What to do:
Copy each of the following rows word for word.

Record list:
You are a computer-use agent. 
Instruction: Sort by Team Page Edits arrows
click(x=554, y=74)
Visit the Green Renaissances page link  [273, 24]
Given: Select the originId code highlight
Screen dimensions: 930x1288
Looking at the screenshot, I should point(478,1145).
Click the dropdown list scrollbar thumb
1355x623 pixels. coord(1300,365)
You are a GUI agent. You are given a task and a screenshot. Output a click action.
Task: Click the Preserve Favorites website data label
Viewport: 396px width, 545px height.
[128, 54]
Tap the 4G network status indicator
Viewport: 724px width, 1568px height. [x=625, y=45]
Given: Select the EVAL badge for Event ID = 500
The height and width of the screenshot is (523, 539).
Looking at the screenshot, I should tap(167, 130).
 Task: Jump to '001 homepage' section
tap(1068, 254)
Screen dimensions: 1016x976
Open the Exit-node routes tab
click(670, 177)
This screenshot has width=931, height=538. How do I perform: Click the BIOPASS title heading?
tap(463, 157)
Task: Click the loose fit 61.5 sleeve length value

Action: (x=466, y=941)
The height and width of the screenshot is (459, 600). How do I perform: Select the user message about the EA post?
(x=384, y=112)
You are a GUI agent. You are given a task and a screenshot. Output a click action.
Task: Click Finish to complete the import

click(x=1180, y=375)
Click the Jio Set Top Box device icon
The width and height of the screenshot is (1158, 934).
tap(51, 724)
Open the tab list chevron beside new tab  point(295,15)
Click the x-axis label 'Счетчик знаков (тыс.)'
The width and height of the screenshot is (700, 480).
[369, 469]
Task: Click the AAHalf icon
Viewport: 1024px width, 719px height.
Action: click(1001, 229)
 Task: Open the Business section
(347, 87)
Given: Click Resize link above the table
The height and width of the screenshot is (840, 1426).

Task response:
You are a computer-use agent. 
Instruction: Sort by Team Page Edits arrows
click(x=554, y=74)
Visit the Green Renaissances page link  [273, 24]
Given: Select the originId code highlight
Screen dimensions: 930x1288
Looking at the screenshot, I should point(478,1145).
Click the dropdown list scrollbar thumb
1355x623 pixels. coord(1300,365)
You are a GUI agent. You are given a task and a screenshot. Output a click action.
Task: Click the Preserve Favorites website data label
Viewport: 396px width, 545px height.
[128, 54]
Tap the 4G network status indicator
Viewport: 724px width, 1568px height. [x=625, y=45]
Given: Select the EVAL badge for Event ID = 500
The height and width of the screenshot is (523, 539).
Looking at the screenshot, I should tap(167, 130).
 Task: Jump to '001 homepage' section
tap(1068, 254)
Screen dimensions: 1016x976
Open the Exit-node routes tab
click(670, 177)
This screenshot has width=931, height=538. How do I perform: Click the BIOPASS title heading?
tap(463, 157)
Task: Click the loose fit 61.5 sleeve length value

Action: (x=466, y=941)
The height and width of the screenshot is (459, 600). How do I perform: Select the user message about the EA post?
(x=384, y=112)
You are a GUI agent. You are given a task and a screenshot. Output a click action.
Task: Click Finish to complete the import

click(x=1180, y=375)
Click the Jio Set Top Box device icon
The width and height of the screenshot is (1158, 934).
tap(51, 724)
Open the tab list chevron beside new tab  point(295,15)
Click the x-axis label 'Счетчик знаков (тыс.)'
The width and height of the screenshot is (700, 480).
[369, 469]
Task: Click the AAHalf icon
Viewport: 1024px width, 719px height.
Action: click(1001, 229)
 Task: Open the Business section
(347, 87)
Given: Click Resize link above the table
The height and width of the screenshot is (840, 1426).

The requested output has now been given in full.